DOCUMENT TEXT

$ cat posts/market-segmentation-tableau-r.md

Market Segmentation with Tableau and R

An example in baseball: clustering MLB pitchers and building a predictive classifier

date: October 25, 2014

Originally published on the InterWorks blog.


Does your organization use data to better inform its marketing? Have you heard the words “segmentation” or “micro-targeting” thrown around and don’t quite understand what it means? In the spirit of the World Series, this article provides an example of customer segmentation using baseball.

The goals are twofold:

  1. Use data from 2013 to develop statistical groupings of Major League Baseball pitchers, both starters and relievers, and generalize about what types of pitchers make up those groups.
  2. Use those groupings to develop a predictive model that predicts what grouping a new observation would fall into.

How This Relates to Business

Each player can be thought of as a customer of a fictional company. Each customer has data points because they’ve been customers for at least a measurable length of time. Once customers are placed into similar groups, those groups represent “types” of customers. In the future, custom-fit marketing campaigns can appeal to each group, thus increasing the success of marketing efforts.

Statistical Groups

Customer or market segmentation tries to find groupings of observations in data using similarity or distance measures. Two very popular methods of clustering are hierarchical and non-hierarchical clustering.

Hierarchical clustering looks at a distance matrix and groups observations into a “hierarchy” of groupings. This can be done in two ways:

  1. Agglomeratively: Start with individuals and group the closest observations together repeatedly until there is only one group.
  2. Divisively: Start with one massive cluster and split groups repeatedly until you only have individuals.

Non-hierarchical clustering uses algorithms to group standardized data after specifying the desired number of clusters. K-means is a popular version of non-hierarchical clustering.

For this example, hierarchical clustering was used because one problem with algorithms like k-means is that “they don’t handle categorical data very well.” Using the nnets package in R, the Daisy function creates a distance matrix using Gower’s method that handles categorical data and standardizes it.

Preparing Data

Clustering is influenced by large values regardless of scale. For example, HR (home runs) would have more influence than opponent’s batting average because HRs reach double digits while batting averages stay between 0 and 1.

The Daisy function standardizes data automatically, though many R packages offer standardization options.

PROVIDED RECORDS
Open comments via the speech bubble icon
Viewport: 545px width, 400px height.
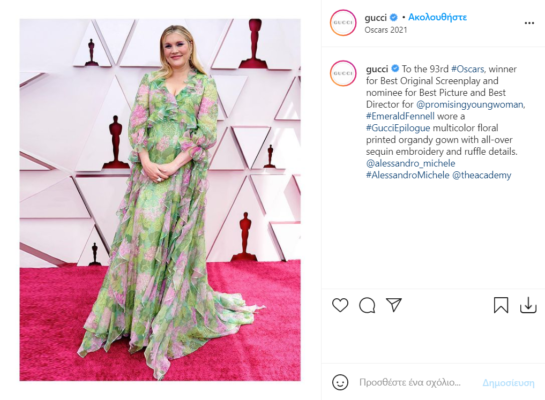tap(367, 305)
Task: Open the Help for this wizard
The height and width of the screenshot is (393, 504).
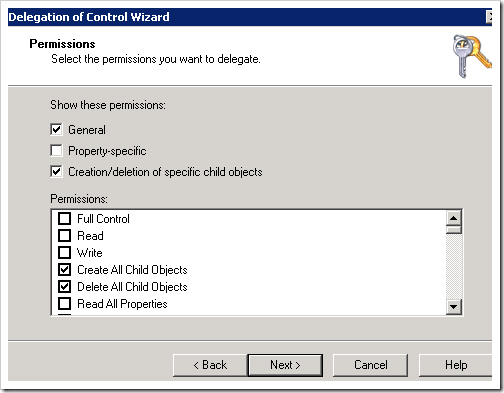Action: click(x=456, y=365)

PROBLEM SET
(1) Do these statements agree with the market segmentation article? Answer yes or no for each and quote the words of the article that decide it.
(a) Divisive clustering begins with individuals and merges the closest ones until one group remains.
(b) K-means is a form of non-hierarchical clustering.
(c) The pitcher groupings are built from 2013 data.
(2) Which two clustering methods does the market segmentation article call very popular?
(3) Continue the market segmentation article from its final sentence.
The data above were taken from a different source than the market segmentation article.

ANSWERS PER TASK
(1)
(a) No: "Start with one massive cluster and split groups repeatedly until you only have individuals."
(b) Yes: "K-means is a popular version of non-hierarchical clustering."
(c) Yes: "Use data from 2013 to develop statistical groupings of Major League Baseball pitchers"

(2) Hierarchical and non-hierarchical clustering.

(3)
Daisy function R code for creating the distance matrix

Creating the Distance Matrix and Running the Algorithm

After cleaning and standardizing data, hierarchical clustering runs using Ward’s method — one of the most popular ways to calculate distance between clusters. A dendrogram is then plotted to visualize the results.

Ward's hierarchical clustering R code

The dendrogram shows longer lines indicating greater distances between clusters. Looking for longer line segments reveals natural groupings. This example identifies five clusters, though clustering involves both statistical analysis and artistic judgment.

Dendrogram from hierarchical clustering

Dendrogram with five cluster groupings highlighted

Understanding Your Clusters

Beyond statistical validity measures like Chi Square Statistics and Cramer’s V, cluster profiling is essential. This involves examining summary statistics to generalize about observation groupings. Tableau serves as an excellent tool for exploratory analysis.

Tableau visualization: strikeout-to-walk ratios by cluster

The Five Pitcher Groups

Group 1 – Closers: Excellent control with high strikeout-to-walk ratios, veteran status, and high strikeout numbers. Includes pitchers like Mariano Rivera and Jonathan Papelbon.

Group 2 – Lefty Specialists: 99.35% left-handed, 75.16% relief pitchers with nearly zero complete games in 2013. Includes pitcher Phil Coke.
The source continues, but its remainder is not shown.